Now when "Felier is hiding behind a crate." it hard for you to shoot him.
A crate might be defined as hard cover, so it would give quite good
protection for Felier. Different things could be defined as either hard,
soft or no cover. Ofcourse the less Felier can see you the less you can
see him. And the more he lies still behind the crate the harder for you
to shoot him. You should get the point.



Room would have list of players, players each have pointer to their room.
Room would also have list of rooms that there is an exit between (even if it
was one way only) so sounds can be set to spawn specific number of rooms.

If we had a map like this:

 A1--A2--A3
 |   |   |
 B1--B2--B3
 |   |   |
 C1--C2--C3

We could say that when somebody shouts something it would have range of 2.
Now, if Felier shout something in A1, everybody in A1, A2 and B1 would hear
it. If Wizard shot Felier with a shotgun with sound that has range of 3,
everyone in A1, A2, A3, B1, B2 and C1 would hear it.

What if exit from A1 to A2 is just a window and not allow moving but still 
pass sound. We could also make each exit have a "sound pass rating" or
something (excuse my English) eg. a wooden door might have rating of 3. Now
when a sound with volume of 5 comes to the door, 3 is substracted from the
volume, so to the other room goes sound with volume of 2. An open door would
ofcourse have the default rating of 1 so if normal talk was volume 2, it
would be useful to close doors to make it impossible to hear a secret
discussion from the other room.

We could also make a limit such that each character would have a "hearing"
ability. Now if Felier had hearing of 3, he'd here everything with volume of
3 or more. This opens the possibility of someone hearing something others
cannot hear. One could also specifically "listen" to improve his chance to
hear something.

If we want to make it perfect we also count noise for each room. If
everybody is speaking loud in a tavern there is no change to hear someone
whispering in the corner.

Ofcourse we would use the volume levels to customize the printed messages
too (eg. A loud voice in kitchen says: "Don't drink water !").

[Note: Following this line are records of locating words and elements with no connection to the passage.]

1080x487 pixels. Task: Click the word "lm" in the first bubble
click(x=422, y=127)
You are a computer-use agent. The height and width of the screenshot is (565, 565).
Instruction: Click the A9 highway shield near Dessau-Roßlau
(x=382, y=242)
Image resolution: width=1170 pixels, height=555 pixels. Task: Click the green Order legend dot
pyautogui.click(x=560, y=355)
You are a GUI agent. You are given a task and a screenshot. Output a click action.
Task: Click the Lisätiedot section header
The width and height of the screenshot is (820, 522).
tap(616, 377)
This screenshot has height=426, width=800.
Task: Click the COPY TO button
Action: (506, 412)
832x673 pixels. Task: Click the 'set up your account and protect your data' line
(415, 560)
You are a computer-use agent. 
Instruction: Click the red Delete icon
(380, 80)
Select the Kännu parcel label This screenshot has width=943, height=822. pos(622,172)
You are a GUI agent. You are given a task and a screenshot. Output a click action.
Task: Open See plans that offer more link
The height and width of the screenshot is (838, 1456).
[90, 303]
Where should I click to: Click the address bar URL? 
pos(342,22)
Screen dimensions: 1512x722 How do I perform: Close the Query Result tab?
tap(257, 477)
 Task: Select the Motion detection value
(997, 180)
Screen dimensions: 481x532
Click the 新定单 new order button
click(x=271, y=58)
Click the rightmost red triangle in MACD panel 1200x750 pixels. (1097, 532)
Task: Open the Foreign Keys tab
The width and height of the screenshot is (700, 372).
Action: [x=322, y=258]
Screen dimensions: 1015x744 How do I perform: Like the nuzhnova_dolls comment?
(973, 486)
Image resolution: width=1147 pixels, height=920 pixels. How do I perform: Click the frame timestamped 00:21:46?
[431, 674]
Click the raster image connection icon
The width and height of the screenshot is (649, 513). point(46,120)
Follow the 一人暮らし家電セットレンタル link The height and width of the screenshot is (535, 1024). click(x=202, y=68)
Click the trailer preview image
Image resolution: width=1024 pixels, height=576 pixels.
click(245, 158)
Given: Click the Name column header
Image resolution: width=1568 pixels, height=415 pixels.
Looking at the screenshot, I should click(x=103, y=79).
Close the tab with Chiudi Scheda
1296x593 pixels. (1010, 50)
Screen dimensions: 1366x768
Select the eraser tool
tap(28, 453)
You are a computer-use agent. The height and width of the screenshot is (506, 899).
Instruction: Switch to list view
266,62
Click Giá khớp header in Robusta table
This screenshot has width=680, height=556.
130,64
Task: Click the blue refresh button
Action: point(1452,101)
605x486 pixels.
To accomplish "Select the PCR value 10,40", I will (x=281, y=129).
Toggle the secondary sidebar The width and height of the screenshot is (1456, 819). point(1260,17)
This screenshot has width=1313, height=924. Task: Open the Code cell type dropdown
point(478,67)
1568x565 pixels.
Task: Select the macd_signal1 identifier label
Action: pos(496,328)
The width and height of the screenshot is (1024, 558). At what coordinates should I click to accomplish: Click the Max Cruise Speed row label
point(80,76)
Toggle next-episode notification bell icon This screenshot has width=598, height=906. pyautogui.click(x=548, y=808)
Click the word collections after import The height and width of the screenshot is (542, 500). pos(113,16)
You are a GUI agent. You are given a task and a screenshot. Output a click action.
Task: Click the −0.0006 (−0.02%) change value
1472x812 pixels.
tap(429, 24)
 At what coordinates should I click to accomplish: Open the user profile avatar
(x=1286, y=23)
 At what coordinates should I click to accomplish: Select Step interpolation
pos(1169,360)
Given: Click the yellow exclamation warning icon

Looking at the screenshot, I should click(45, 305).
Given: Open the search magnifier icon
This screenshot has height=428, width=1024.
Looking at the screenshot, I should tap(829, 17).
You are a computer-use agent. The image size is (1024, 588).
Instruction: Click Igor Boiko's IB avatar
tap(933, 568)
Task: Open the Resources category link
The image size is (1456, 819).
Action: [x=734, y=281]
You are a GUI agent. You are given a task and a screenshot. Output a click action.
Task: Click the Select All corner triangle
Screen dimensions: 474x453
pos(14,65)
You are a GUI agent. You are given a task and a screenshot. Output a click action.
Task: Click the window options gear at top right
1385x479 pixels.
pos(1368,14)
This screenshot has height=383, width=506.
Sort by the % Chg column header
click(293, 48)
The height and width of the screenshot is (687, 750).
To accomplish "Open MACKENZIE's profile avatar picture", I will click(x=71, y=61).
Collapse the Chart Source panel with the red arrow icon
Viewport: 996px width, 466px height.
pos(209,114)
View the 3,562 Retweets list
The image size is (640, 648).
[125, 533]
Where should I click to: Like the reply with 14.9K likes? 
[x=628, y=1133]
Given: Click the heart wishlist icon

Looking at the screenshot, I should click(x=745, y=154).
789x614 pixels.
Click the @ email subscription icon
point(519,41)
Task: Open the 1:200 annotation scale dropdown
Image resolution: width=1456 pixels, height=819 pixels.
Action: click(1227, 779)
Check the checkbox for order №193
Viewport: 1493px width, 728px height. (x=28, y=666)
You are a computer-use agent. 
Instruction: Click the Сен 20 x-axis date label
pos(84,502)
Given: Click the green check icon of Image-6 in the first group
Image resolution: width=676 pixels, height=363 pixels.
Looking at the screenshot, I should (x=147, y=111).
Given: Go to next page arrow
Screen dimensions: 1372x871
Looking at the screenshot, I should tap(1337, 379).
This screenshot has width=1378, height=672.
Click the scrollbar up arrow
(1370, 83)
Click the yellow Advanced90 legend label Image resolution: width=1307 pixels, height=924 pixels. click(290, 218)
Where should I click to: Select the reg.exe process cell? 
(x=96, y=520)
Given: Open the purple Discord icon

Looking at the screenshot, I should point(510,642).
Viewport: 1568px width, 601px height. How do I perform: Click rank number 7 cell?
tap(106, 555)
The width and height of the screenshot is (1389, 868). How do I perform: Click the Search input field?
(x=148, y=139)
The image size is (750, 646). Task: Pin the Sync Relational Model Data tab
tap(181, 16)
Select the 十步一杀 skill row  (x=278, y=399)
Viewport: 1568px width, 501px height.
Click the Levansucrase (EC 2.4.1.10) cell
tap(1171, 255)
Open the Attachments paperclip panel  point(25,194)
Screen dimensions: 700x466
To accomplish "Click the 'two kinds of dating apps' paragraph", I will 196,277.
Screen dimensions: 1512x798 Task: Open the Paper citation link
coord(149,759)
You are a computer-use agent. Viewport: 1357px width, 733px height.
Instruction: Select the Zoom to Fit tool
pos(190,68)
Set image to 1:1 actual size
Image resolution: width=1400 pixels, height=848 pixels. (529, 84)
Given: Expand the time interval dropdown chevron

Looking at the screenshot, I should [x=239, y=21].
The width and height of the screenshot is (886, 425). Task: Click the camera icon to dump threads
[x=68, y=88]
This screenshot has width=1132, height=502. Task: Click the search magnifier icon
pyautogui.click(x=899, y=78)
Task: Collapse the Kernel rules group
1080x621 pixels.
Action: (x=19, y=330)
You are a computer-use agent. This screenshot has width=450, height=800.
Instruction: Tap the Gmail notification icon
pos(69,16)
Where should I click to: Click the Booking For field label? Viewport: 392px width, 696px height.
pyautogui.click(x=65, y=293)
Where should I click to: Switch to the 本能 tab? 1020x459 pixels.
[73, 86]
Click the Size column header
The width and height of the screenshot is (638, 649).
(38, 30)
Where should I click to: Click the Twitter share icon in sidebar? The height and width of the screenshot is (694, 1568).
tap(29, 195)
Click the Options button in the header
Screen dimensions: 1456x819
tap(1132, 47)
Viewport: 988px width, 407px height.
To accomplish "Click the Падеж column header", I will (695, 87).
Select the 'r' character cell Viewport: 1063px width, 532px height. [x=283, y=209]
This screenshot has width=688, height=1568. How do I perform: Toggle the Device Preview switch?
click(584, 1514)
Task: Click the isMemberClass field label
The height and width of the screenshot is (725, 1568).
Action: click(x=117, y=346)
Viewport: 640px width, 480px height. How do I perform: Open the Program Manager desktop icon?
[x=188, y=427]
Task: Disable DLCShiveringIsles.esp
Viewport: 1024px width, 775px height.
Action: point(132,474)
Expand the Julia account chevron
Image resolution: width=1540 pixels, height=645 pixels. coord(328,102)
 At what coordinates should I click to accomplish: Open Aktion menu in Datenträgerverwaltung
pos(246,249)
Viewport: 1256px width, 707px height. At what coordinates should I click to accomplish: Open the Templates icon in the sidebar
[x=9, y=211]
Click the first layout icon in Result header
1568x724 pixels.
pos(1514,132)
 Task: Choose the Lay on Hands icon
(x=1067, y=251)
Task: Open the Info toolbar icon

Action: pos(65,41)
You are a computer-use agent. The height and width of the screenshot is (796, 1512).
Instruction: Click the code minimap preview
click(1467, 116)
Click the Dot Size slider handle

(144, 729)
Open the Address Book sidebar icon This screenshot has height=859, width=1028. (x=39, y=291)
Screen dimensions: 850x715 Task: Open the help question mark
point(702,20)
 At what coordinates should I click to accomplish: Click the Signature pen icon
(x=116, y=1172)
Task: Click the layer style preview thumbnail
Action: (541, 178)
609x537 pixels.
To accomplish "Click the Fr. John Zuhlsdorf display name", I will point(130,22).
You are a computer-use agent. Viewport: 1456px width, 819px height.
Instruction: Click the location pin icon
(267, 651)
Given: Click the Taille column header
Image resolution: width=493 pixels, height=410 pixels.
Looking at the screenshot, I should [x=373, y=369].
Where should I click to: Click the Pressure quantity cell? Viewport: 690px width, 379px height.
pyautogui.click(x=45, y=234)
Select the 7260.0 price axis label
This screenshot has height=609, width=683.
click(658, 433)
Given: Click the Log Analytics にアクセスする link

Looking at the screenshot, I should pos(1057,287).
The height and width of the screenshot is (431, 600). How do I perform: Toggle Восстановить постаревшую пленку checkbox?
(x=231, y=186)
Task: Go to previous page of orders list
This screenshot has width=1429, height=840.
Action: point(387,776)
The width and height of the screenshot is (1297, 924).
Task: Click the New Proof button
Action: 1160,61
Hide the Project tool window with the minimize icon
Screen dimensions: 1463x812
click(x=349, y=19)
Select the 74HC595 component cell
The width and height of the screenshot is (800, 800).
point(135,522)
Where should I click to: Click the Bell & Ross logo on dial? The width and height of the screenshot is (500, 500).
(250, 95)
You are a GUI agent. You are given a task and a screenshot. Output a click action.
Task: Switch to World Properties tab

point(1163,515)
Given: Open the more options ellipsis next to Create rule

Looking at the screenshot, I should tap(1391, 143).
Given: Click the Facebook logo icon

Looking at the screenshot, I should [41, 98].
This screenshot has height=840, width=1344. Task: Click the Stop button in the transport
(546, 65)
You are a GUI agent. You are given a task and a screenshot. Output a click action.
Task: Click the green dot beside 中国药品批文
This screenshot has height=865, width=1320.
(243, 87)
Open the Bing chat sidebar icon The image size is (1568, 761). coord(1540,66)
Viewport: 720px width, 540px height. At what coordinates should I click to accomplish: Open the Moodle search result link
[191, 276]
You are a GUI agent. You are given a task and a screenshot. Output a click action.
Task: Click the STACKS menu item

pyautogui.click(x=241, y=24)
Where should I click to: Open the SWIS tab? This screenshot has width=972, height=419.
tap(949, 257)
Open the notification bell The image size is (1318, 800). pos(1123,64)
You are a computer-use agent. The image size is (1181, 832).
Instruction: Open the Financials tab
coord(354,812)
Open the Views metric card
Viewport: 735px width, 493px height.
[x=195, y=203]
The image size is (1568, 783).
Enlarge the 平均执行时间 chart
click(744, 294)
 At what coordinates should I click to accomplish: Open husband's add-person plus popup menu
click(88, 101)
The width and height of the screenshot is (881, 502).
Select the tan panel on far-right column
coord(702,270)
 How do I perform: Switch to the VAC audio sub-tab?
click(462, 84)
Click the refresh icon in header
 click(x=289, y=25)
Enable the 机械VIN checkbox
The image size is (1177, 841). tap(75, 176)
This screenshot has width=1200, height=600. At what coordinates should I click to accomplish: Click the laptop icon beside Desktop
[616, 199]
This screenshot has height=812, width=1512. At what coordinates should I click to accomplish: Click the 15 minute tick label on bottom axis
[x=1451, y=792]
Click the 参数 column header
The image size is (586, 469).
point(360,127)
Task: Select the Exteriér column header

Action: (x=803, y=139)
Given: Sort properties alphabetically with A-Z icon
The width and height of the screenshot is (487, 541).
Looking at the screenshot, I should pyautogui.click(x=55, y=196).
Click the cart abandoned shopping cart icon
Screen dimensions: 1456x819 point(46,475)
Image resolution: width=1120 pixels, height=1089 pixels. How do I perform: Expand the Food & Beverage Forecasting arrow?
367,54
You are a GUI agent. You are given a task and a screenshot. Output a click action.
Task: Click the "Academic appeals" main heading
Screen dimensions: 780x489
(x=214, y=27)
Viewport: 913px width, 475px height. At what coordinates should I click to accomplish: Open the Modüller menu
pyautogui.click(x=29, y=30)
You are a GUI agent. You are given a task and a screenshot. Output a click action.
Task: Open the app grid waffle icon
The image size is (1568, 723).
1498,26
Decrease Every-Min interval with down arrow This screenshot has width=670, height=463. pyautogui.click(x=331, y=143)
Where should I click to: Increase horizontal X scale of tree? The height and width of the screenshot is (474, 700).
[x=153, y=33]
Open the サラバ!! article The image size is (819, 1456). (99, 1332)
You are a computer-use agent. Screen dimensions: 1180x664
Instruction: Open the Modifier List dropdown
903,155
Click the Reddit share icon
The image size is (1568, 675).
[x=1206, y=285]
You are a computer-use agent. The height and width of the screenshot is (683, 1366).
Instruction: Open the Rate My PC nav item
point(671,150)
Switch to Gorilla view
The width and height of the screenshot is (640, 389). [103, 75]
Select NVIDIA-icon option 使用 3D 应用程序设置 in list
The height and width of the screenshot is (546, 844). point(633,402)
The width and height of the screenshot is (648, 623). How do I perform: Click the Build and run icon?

Only problem with this kind of system is that it takes a lot of CPU to
process each sound. If somebody has ideas of how to do this quickly I'd
love to hear them.




--
  -- Mystran the Dark-Elf
-- end of forwarded message --

--

Nathan F. Yospe - Born in the year of the tiger, riding it forever after
http://www2.hawaii.edu/~yospe  nathan.yospe at isearch.com yospe at hawaii.edu
Don't mind me, I'm just insane... there's someone else here in my brain.